Oil producer Royal Dutch Shell says it may not be able to honour contracts for April and May after attacks on its pipelines in southern Nigeria.

The company declared the so-called force majeure following an announcement that it would have to cut exports from the region by about 169,000 barrels per day.


The Movement for the Emancipation of the Niger Delta (Mend)
, which had claimed responsibility for the attack on the Bonny terminal last week which forced the cut, on Monday said it had sabotaged two more pipelines.

Tony Okonedo, a Shell spokesman, later said that he could "confirm two new attacks on the Soku-Buguma and Buguma-Alakiri pipelines".

He said the company was investigating the extent of the damage.

High oil prices


Shell is Nigeria's largest oil operator and accounts for about half of the country's 2.1 million barrels per day output.

The reported attacks came as an international energy forum, which brings together oil producers and consumers in Rome, heard that the world was facing a long period of high oil prices. Unrest in Nigeria, along with the weak US dollar and the refusal of oil-producing countries to increase output, has pushed oil to a record $117.81 a barrel in New York.
At the same time, London's Brent North Sea crude for June delivery hit a record $114.86.

Mend says it is stepping up its activities after the arrest of one of its leaders, Henry Okah, who is on trial for terrorism and treason.

The group has also called for mediation by Jimmy Carter, the former US president, with the aim of ending the long-running crisis.

'Ripple effect'


"Mend expressed its willingness to embrace a genuine and transparent peace programme without getting any response. The ripple effect of this attack will touch your economy and people one way or the other and hope we now have your attention," it said in a statement.
It said that the attacks were a "way of saying 'welcome'" to a US warship, the high-speed vessel Swift, which has been visiting the Gulf of Guinea to conduct training with the Nigerian navy.

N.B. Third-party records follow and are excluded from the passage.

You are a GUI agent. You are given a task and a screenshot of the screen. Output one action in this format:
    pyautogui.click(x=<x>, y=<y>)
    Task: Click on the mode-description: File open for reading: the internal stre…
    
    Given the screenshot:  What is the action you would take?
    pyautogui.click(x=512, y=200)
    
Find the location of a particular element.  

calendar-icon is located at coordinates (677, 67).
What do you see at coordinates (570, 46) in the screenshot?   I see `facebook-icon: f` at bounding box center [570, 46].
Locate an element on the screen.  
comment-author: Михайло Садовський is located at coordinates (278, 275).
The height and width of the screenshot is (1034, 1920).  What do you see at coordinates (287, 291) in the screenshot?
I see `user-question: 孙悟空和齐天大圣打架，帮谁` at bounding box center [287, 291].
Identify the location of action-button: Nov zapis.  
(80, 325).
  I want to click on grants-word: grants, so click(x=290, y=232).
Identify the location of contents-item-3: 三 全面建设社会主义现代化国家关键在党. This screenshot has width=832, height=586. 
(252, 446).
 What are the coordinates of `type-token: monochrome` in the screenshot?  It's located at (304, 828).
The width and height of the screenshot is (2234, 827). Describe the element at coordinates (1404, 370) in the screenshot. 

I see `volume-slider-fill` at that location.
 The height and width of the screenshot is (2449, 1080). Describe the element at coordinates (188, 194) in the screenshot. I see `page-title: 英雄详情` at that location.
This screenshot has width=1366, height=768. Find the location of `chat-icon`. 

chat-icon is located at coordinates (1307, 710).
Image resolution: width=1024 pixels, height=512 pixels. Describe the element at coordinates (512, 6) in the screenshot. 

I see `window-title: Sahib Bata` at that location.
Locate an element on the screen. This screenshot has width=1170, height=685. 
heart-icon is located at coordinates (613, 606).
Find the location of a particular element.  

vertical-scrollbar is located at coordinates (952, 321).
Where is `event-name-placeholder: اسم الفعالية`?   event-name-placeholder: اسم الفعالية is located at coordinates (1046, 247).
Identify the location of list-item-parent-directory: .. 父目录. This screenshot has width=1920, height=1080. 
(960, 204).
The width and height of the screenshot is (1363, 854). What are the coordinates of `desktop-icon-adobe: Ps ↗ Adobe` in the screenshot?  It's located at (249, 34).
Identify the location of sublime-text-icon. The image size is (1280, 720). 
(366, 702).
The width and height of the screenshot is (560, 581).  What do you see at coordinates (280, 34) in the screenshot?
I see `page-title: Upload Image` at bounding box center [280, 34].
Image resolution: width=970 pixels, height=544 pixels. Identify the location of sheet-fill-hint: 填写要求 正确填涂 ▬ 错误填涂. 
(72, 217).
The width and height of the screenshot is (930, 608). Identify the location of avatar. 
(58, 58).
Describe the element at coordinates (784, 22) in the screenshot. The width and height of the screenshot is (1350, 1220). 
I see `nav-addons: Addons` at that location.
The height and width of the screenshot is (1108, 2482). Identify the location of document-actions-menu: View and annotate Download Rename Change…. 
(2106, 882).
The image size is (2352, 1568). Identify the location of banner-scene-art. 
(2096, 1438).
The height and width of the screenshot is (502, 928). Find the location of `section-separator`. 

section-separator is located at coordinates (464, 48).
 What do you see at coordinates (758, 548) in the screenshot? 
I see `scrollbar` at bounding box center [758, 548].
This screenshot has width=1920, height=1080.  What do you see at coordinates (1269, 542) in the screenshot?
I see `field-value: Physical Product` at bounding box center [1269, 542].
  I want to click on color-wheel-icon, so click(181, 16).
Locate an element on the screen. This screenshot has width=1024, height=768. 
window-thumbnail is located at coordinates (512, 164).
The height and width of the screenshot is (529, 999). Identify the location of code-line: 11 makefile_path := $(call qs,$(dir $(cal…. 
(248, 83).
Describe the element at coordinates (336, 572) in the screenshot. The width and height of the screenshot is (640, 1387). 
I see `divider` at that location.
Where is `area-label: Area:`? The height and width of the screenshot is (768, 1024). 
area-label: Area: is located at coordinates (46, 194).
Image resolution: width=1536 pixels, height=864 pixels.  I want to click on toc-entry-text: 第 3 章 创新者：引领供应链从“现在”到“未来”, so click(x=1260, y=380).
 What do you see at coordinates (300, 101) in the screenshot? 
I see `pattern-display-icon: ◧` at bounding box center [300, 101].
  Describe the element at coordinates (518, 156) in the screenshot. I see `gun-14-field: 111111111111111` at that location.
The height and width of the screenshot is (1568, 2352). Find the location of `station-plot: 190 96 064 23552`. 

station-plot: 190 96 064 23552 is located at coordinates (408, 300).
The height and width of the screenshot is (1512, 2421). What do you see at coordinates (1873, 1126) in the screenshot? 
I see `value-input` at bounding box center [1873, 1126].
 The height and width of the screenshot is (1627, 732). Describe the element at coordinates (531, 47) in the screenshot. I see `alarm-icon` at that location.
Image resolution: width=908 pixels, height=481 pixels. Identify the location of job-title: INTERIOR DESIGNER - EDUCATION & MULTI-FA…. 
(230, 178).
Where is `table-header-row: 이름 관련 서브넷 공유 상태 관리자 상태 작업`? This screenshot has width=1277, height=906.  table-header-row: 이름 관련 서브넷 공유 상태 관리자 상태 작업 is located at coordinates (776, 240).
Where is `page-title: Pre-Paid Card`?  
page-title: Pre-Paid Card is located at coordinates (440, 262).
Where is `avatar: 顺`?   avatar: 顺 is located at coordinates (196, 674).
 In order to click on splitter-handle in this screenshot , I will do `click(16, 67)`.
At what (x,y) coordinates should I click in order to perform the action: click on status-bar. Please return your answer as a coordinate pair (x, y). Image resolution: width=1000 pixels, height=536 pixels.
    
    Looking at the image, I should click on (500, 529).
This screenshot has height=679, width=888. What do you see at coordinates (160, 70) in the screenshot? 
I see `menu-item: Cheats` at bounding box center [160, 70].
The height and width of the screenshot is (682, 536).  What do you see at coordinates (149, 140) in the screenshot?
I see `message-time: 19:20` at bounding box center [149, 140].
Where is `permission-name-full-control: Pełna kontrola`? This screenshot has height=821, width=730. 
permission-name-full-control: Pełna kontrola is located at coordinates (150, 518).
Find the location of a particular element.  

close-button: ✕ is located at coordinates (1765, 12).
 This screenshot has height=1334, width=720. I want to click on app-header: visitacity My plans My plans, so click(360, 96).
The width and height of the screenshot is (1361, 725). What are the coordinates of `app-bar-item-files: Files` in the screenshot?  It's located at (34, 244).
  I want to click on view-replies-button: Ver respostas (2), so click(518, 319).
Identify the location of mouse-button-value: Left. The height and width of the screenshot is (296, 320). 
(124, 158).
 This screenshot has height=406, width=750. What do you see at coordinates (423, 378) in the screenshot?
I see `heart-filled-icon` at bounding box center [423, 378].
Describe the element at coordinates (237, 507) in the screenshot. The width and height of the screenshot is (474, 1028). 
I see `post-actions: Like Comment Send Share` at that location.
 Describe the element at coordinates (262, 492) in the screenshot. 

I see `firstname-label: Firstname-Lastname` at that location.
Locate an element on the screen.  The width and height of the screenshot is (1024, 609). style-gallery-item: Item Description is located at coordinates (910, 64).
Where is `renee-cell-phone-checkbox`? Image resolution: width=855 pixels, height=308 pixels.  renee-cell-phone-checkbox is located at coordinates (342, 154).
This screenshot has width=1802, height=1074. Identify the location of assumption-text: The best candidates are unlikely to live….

"Mr President [Bush], your warships do not intimidate us. Instead they only embolden our resolve in fighting the Goliaths of the world that support injustice," the statement said.

The group emerged in early 2006, launching bombing attacks on Nigeria's oil infrastructure that cut about one-quarter of the usual oil output in Africa's biggest crude producer.

It wants a greater share of oil revenues for areas that remain deeply poor despite the the country being Africa's biggest oil producer.

Prices 'too high'


Nobuo Tanaka, head of the International Energy Agency (IEA), said that oil prices, at their current level, were "too high for everybody, especially for developing countries".

But Rafael Ramirez, Venezuela's energy minister, said that oil prices would remain as high as at least $90 for the foreseeable future. "Oil prices can't fall ... production costs have increased," he said.

Fulvio Conti, chief executive of Italian energy giant ENEL, predicted that "oil prices will remain high as long as demand remains high".

The Organisation of Petroleum Exporting Countries (Opec) has insisted that increasing production would not resolve the situation.

"Opec is producing as much as the market requires. As a matter of fact, there's some surplus on the market," Hussain al-Shahristani, Iraq's oil minister, said.

However, Tanaka said that runaway oil prices could even spur some countries to speed up their investment in alternative and renewable sources of energy.